### Written request
From the text about living close to mountain bike trails, list every place given as the home of the people the writer rode with or met.

### Text provided
********

If I ride from Swicked, I have between five and 10 minutes of paved riding before I hit one of our amazing single track trail networks.

If I leave from home, I cut that down to about two minutes. And no matter what trail network I have quick access to, there is always another trail network connected to that one, and then another.

In reality, I can ride hundreds of kilometres of trails with as little as a few street crossings making up the paved sections, other than that it’s all single track and bits of double track.

If I load the truck up and make a road trip out of it, within 90 minutes I can be riding one of four or five awesome zones and if we bump it up to two hours, add another five sick trail collections to choose from.

It’s no surprise I live where I live and it was not by accident. The first question out of my mouth when we were considering a new location all those years back, was, “How is the riding?”

So yes, we’re lucky to live where we live and be able to enjoy so much riding, so much variety, and so much convenience, but I might take it for granted sometimes. Doesn’t everyone have it this good these days?

A few years back my uncles came from Winnipeg to visit and ride. When I started our first ride with them in tow, from my house, there was a look of concern from them and a quick nervous question of, “Aah, how far are we riding today?”

When we hit the trails a few minutes later, they explained that at home they had to drive for an hour or two to get to trails.

Last week I was in Whistler. (Six hours of driving and ferries from home, which seems like a big travel day for me.) We met a ton of people on the chair lift and had some great conversations throughout the week.

When I told a few vacationers that I was not a local, but from Vancouver Island, they argued that I was a local.

At first I thought it was because they were from Britain, Europe, or South America, and six hours seemed close in comparison, but after further conversation, they meant that six hours from great trails seemed local to them because it is pretty normal to live that far from your “local” riding spot. (News to me)

Two really cool guys we met from Glasgow bragged about world class trails being only 90 minutes from their city and that’s why they had such a big riding scene there.

After many similar chats on the chairlifts, my buddy and I looked at each other with a smirk and gave a little thanks for our situation.

Meeting like-minded folks from around the world was a good reminder of how great we have it here and how very lucky we are to live where we live, only minutes from world class trails … Or it’s not luck at all, and we just chose better?

********

### Dataset items
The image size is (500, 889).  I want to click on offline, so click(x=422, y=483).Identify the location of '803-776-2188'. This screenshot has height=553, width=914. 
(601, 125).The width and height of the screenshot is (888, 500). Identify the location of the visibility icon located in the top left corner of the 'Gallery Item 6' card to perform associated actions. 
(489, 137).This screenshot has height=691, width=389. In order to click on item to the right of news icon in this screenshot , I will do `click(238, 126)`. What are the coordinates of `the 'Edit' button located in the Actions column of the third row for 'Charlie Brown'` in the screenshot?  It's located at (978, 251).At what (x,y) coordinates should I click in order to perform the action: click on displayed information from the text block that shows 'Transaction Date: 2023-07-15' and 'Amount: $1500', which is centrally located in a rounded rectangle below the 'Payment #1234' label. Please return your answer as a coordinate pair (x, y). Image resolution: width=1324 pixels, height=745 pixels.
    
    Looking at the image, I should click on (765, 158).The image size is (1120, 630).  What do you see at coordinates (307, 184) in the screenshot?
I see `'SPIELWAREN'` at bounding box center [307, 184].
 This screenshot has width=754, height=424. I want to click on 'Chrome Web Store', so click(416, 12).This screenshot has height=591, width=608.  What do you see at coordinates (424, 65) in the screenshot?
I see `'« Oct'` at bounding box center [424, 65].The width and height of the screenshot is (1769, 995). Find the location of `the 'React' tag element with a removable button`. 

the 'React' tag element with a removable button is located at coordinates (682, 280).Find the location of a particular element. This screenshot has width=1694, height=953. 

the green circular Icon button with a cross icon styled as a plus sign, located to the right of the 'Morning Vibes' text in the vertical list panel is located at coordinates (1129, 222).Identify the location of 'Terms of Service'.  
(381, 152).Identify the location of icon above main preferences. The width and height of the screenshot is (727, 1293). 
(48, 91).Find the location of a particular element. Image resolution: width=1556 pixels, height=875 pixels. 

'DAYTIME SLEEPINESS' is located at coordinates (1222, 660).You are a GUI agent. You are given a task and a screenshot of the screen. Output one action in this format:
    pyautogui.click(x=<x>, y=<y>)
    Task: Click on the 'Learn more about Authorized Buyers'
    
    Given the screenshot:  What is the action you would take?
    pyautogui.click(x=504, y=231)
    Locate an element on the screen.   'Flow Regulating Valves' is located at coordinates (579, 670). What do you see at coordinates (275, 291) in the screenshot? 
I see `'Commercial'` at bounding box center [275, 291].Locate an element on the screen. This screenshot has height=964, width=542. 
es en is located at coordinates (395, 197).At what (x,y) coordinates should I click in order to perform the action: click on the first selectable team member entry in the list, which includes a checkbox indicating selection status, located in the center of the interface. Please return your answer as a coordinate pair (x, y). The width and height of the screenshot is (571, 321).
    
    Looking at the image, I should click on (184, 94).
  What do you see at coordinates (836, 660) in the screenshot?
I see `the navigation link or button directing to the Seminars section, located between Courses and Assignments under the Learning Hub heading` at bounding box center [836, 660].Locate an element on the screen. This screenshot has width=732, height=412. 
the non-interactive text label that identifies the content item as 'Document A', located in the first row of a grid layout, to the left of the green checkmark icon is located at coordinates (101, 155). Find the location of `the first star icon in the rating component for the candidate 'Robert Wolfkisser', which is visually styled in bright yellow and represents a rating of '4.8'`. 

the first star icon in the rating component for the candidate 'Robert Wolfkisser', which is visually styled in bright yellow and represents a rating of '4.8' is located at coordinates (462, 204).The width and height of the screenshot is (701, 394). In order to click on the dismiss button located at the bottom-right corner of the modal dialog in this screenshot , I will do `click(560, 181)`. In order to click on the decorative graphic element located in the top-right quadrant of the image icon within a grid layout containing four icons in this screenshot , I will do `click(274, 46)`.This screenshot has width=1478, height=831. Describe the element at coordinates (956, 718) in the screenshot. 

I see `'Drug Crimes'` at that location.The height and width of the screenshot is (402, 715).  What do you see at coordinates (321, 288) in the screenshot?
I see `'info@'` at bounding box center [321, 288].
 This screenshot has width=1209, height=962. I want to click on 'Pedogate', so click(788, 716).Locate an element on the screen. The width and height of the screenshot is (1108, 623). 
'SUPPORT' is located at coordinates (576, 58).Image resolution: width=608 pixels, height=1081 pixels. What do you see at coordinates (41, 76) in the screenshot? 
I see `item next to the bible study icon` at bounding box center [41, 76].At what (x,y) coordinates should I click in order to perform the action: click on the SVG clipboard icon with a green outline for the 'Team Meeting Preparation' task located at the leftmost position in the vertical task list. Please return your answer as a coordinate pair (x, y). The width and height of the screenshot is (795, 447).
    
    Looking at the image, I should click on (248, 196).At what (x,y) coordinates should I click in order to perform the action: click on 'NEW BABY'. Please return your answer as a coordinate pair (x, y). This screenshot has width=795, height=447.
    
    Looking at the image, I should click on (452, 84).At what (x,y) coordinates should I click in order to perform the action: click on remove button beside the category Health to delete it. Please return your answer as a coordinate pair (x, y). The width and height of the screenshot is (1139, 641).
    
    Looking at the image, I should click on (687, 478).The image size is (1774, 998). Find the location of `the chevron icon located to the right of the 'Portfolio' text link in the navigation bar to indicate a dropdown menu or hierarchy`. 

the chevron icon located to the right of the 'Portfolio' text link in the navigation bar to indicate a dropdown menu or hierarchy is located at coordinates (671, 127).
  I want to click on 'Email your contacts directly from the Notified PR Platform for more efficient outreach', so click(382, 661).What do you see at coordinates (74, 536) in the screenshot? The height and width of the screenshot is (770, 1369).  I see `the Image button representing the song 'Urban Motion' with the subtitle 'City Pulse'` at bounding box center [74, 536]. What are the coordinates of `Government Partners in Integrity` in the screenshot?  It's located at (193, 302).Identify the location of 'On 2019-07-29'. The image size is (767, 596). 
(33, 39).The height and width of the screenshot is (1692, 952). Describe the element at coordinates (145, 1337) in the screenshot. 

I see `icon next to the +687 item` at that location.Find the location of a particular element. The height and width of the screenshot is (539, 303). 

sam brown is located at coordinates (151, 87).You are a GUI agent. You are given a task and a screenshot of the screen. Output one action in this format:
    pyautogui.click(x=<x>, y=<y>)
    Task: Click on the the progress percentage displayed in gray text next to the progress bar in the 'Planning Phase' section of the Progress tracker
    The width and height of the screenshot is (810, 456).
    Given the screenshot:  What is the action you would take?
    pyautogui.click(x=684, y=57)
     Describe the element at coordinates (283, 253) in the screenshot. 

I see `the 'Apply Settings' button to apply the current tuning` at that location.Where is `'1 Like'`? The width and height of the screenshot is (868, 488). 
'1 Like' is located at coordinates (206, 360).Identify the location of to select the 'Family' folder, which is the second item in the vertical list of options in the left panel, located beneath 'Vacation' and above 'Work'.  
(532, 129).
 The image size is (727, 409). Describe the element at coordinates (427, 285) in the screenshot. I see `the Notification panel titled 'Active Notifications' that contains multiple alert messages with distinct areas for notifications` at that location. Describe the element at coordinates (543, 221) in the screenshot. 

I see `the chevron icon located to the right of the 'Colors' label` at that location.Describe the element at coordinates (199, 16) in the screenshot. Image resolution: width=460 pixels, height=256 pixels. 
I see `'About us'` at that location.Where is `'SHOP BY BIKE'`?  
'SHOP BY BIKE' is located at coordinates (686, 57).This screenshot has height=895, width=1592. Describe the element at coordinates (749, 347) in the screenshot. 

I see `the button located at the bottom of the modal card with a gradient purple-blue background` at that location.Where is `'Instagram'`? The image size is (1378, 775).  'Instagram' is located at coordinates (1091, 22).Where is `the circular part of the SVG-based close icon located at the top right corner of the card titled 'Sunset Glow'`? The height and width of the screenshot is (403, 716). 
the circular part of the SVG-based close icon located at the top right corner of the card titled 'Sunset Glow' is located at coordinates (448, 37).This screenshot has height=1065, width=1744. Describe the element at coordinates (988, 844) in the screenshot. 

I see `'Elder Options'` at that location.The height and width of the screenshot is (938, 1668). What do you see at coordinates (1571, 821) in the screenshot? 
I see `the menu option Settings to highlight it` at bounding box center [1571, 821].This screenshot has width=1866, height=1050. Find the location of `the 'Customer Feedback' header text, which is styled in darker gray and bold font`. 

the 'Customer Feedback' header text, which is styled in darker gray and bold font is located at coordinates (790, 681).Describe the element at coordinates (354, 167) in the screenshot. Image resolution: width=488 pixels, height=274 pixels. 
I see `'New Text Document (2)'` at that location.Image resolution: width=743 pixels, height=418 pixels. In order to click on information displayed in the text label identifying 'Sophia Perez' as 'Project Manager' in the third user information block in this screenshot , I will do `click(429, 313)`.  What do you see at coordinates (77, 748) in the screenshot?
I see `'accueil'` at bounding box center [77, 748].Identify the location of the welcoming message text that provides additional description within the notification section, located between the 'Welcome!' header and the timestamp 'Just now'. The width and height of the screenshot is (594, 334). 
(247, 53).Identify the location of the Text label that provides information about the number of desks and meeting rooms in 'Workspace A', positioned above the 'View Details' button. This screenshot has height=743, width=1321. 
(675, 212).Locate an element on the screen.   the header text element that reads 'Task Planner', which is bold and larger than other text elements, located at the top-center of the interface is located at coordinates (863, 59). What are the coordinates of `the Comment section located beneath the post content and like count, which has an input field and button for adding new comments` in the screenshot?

********

### The answer
Winnipeg, Britain, Europe, South America, Glasgow